Jim is more than just a pretty face
We all know the story of the Peruvian bear who sits on the platform at Paddington Station in London.
But you might not know a train stop in Berkshire has its own answer to Paddington Bear.
If you head over to platform five at Slough Station, where the London-bound trains often pull in, you can spot a large glass cabinet housing four-legged friend, Jim.
The stuffed dog of unknown breed, who is yellowy-brown in colour, proudly stands complete with the pouch which made him so famous.
Queen Victoria was on the throne when Jim first arrived at Slough Station, some 50-odd years after it first opened a year before the Great Western Railway from London was completed in 1841.
A placard standing next to the cabinet now housing the noble hound describes how he was quite the novelty to rail passengers in the late 1800s.
“Dog Jim was first brought to this station when he was about three months old,” it reads. “He was like a ball of wool then, and could be carried about in an overcoat pocket.
“The first trick taught him was to get over the stairs of the footbridge, and he learnt it so well that he never once crossed the metals from the time he was brought here to the time of his death.”
That wasn’t the only entertainment he provided either.
“He knew a great many amusing tricks,” reads the plaque. “He would sit up and beg, or lie down and ‘die’; he could make a bow when asked, or stand up on his hind legs.
“He could get up and sit in a chair and look quite at home with a pipe in his mouth and cap on his head.
“He would play leap frog with the boys; he would escort them off the station if told to do so, but would never bite them.
“At a St John’s Ambulance Examination held at this station he laid down on one of the stretched and allowed himself to be bandaged up with the rest of the ‘injured’.”
He even used to take himself off on little day trips, according to the placard, once finding himself in London Paddington and on another occasion in Windsor.
The placard reads: “On one occasion he went to Leamington; that was his longest ride.
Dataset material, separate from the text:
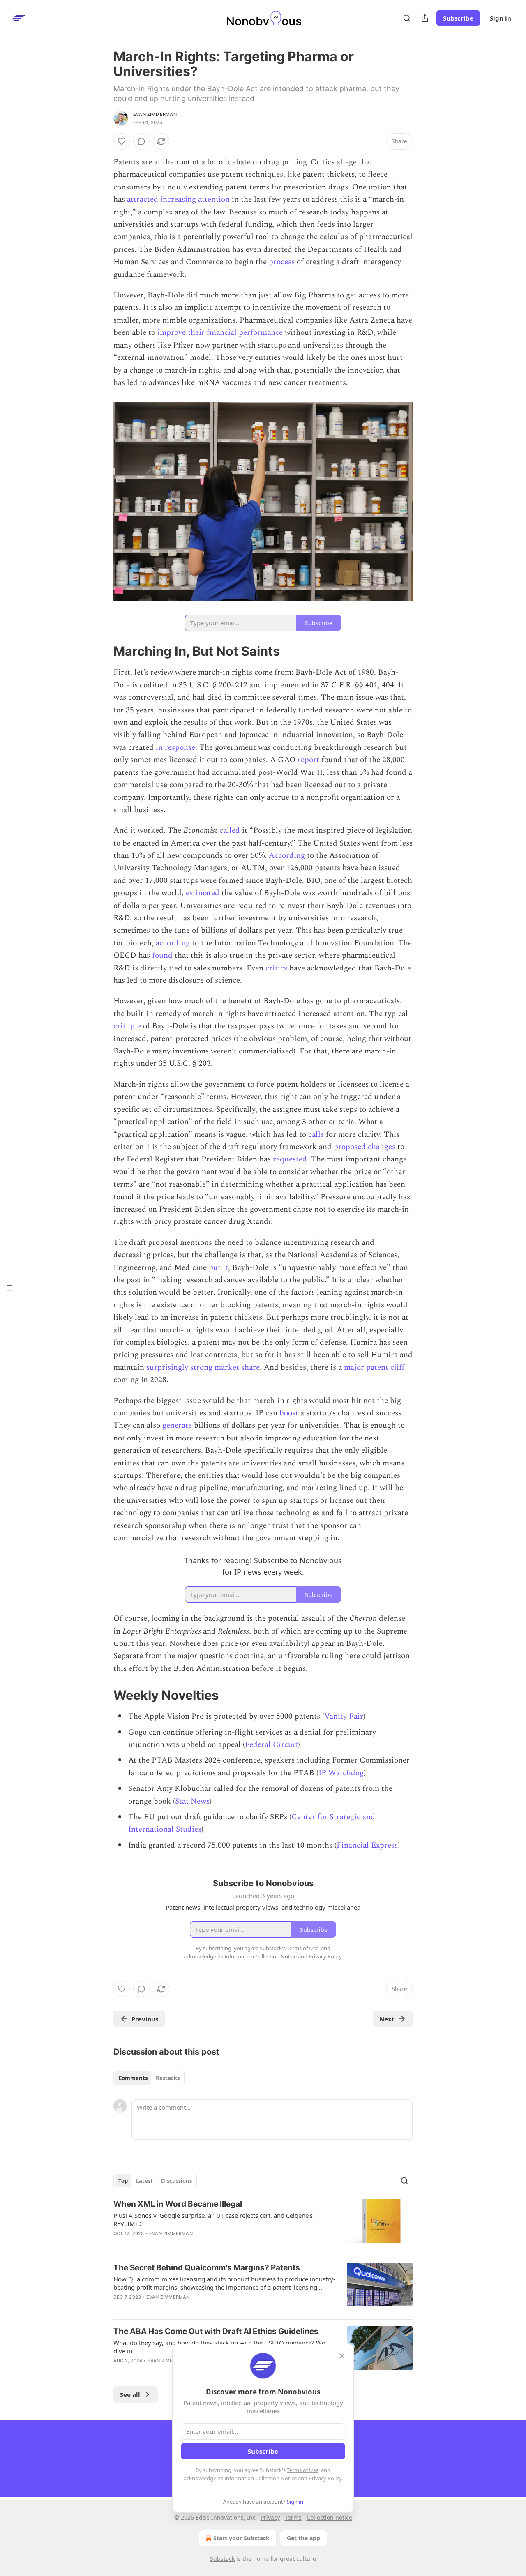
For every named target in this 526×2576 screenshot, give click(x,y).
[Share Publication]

Another time he got into a train and went to Paddington, but was seen by one of the guards and promptly sent back again.
“Another day he got into a train and was taken to Windsor. The officials saw him, and wanted to put him in the next train home, but he would not agree to that, and walked back through Eton.”
But most importantly, Jim was best known for his charity work.
The placard explains that as the Canine Collector for the Great Western Railway Widows’ and Orphans’ Fund – a role he took up at the young age of just four months – Jim managed to raise around £40 single-handed in his lifetime.
That’s around £3,281.97 in today’s money.
He used to bark every time a coin was placed in his box, and even once received a “piece of gold” as part of his rounds.
The placard reads: “He only once had a piece of gold put in his box – a half sovereign. On several occasions half crowns were found, but the majority of the coins he collected were pennies and halfpennies.
“After a time he was taught to bark whenever he received a coin, which caused a great deal of amusement to his numerous patrons.”
On one occasion in 1886 during a hospital parade, he managed to collect a whopping 265 coins from generous passengers.
The placard reads: “There were only about five pieces of silver, but when it is remembered that he barked for each coin given him, this must be regarded as a good afternoon’s work.”